Monday, October 18, 2004

whose line is it?


Let's just say, I have been very un-lucky since the beginning of September. When the nasty flu first took over my fragile body. Then, the broken ankle. Follow by that, I have slipped over the metro card, argued with rude people over parking spot, silk tie jammed up in the zipper... spill juice all over wooden floor... And most recently, the encounter with rude stranger.

This took place on Sunday, where the Female Love Bird and I went to Flushing Mall. I sat down at one of the empty tables at the Food Court, while the sis went to grab food.

All of the sudden, an unidentified Asian man, with news paper in his hand, sat down next to me. Without turning his head, he proceeds to read his paper.

My eye brows rose as I look at the back of his head.

What the heck is he sitting here for?
Didn't he see me?
This is a table for two. Me and my sister, damn it.
Excuse me? What are you doing here?


Thoughts went back and forth in my head, as I glared at him.

But, for some reason, words wouldn't come out of my mouth.

I eyed the Female Love Bird as she walked toward the table carrying the food tray.

She looked at me.

I looked back.

Then I looked over to the stranger man.

She looked at the stranger man and looked back at me.

Slowly, she places the tray on the table.

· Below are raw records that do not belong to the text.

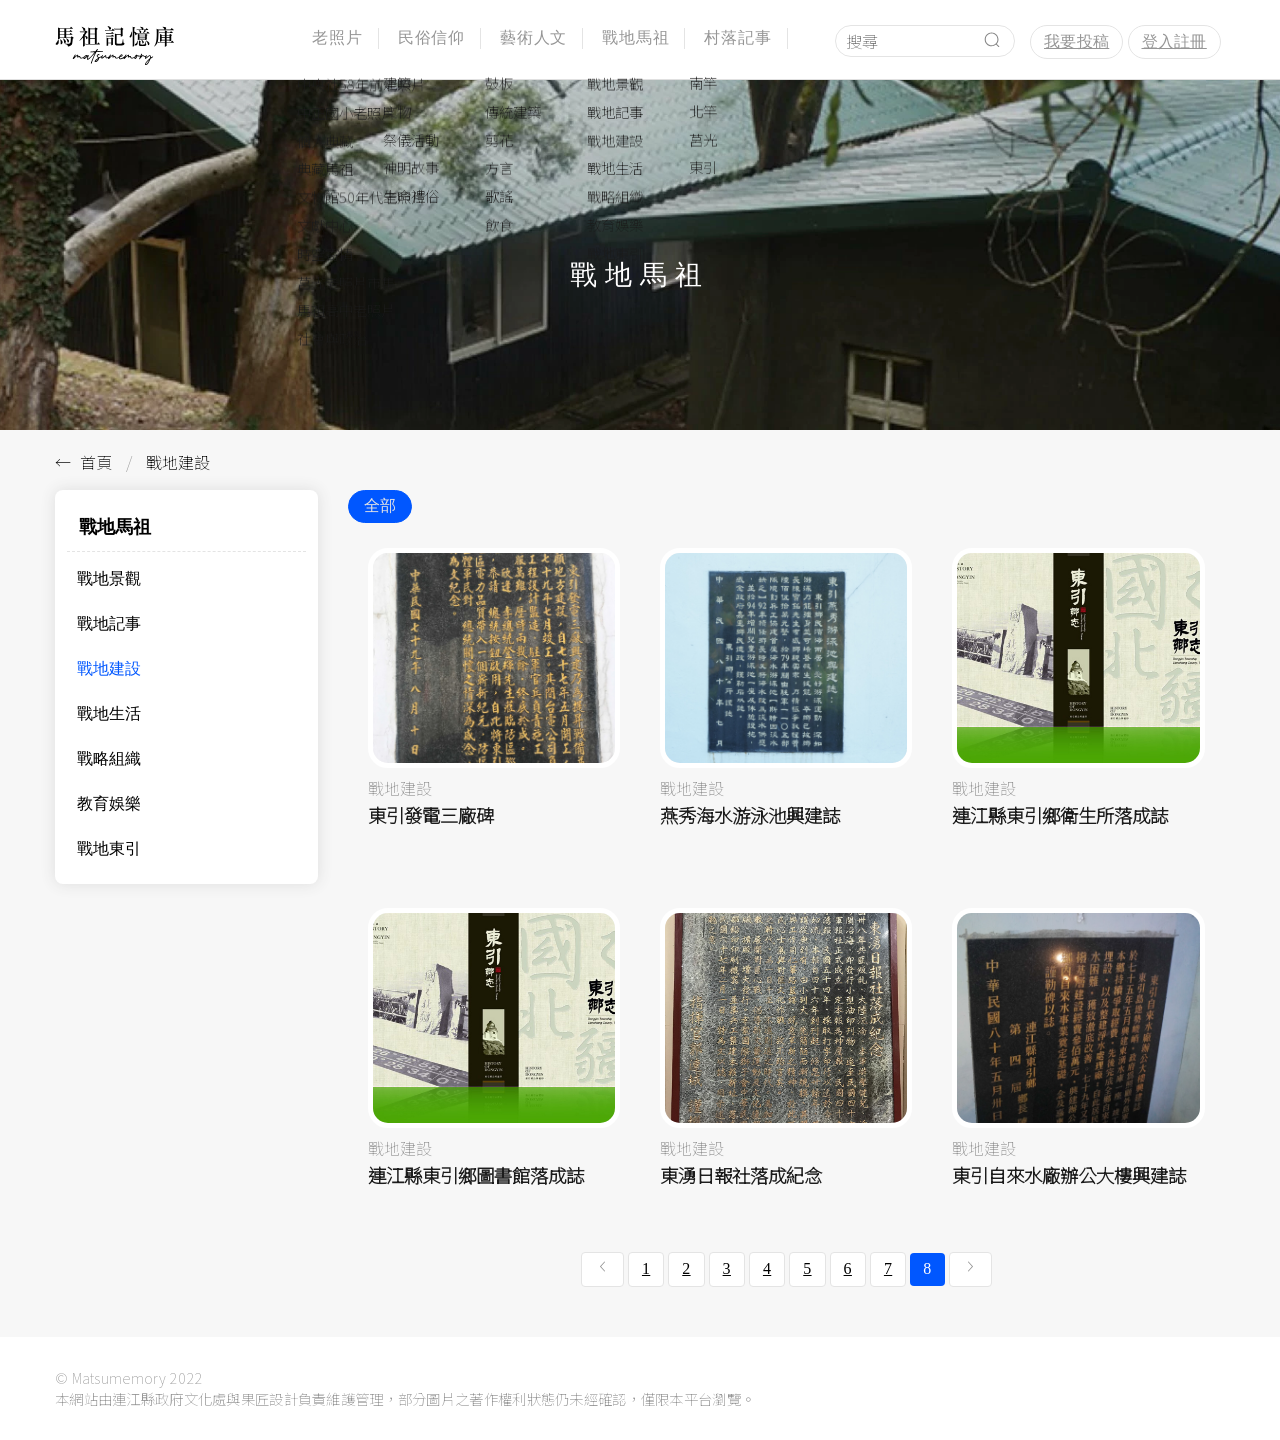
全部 (380, 505)
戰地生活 (109, 713)
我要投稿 (1076, 41)
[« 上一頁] (602, 1269)
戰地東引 (109, 848)
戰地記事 (109, 623)
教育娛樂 (109, 803)
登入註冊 (1174, 41)
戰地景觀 (109, 578)
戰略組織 (109, 758)
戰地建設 (109, 668)
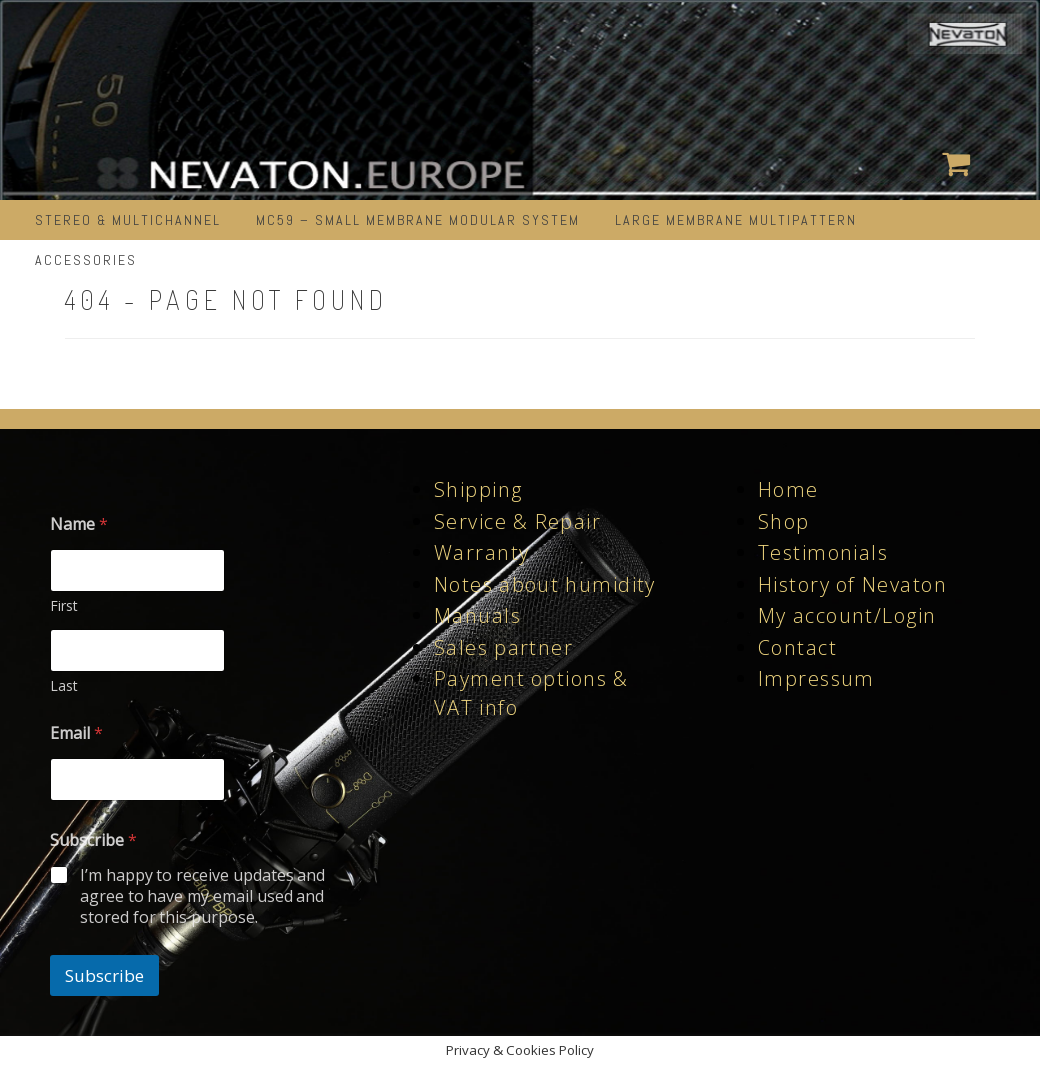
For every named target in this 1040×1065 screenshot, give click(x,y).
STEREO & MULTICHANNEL (128, 220)
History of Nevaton (852, 584)
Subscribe (104, 975)
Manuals (477, 615)
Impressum (816, 678)
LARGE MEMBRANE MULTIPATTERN (736, 220)
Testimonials (823, 552)
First (64, 605)
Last (64, 685)
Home (788, 489)
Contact (797, 647)
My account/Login (847, 615)
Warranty (481, 552)
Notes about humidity (545, 584)
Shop (784, 521)
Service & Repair (517, 521)
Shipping (478, 489)
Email (76, 733)
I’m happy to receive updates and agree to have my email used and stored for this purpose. (203, 896)
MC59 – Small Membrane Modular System (418, 220)
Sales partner (503, 647)
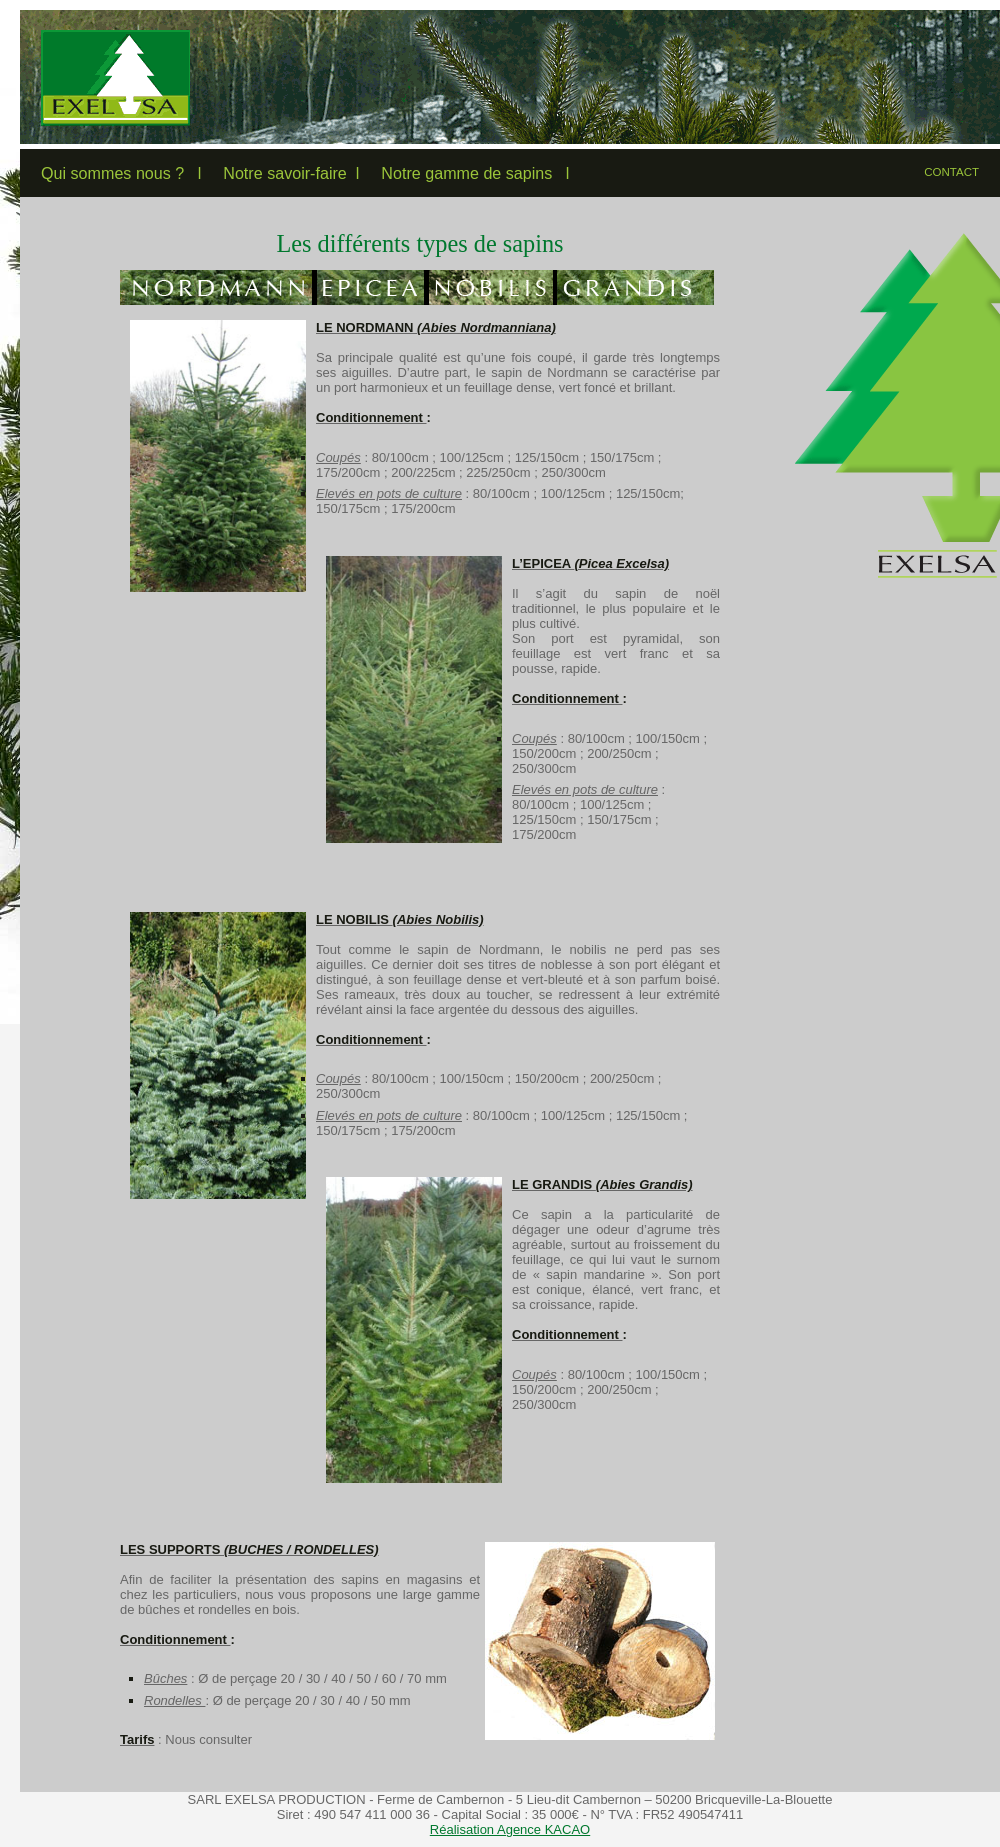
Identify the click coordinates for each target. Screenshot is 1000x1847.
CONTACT (951, 172)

The man didn't move. He was still reading the paper.

"Excuse me." she said.

"We are expecting our friends to join us later. Would you mind moving to another table?"

He man looked up, he paused a bit, then grabbed his stuff and moved to another table.

The Female Love Bird sat down, and said..."Some people are so weird these days."

I looked at her..."Strange. I didn't know how to react to it earlier."

"Maybe you look weak, being a handicapped."

"I dunno..."

But the thing is, I could have said the same thing she said. But at that moment, I almost seemed to be intimidated by the stranger. I could have whacked the man with my Fendi bag and tell him to F**K off. But I didn't. I couldn't.

Similar thing happened when I broke my wrist few years back. During the month of recovery, I didn't talk much. I actually avoided interacting with other students unless I had to.

I seemed to have lost the confident that I once had. The B*tch in me seemed to have wondered off to the local Sephoria. Could my disadvantage cause this? Is it just me? Or I'm just a passive person? How come Lindsey Lohan's boobs are all over the place?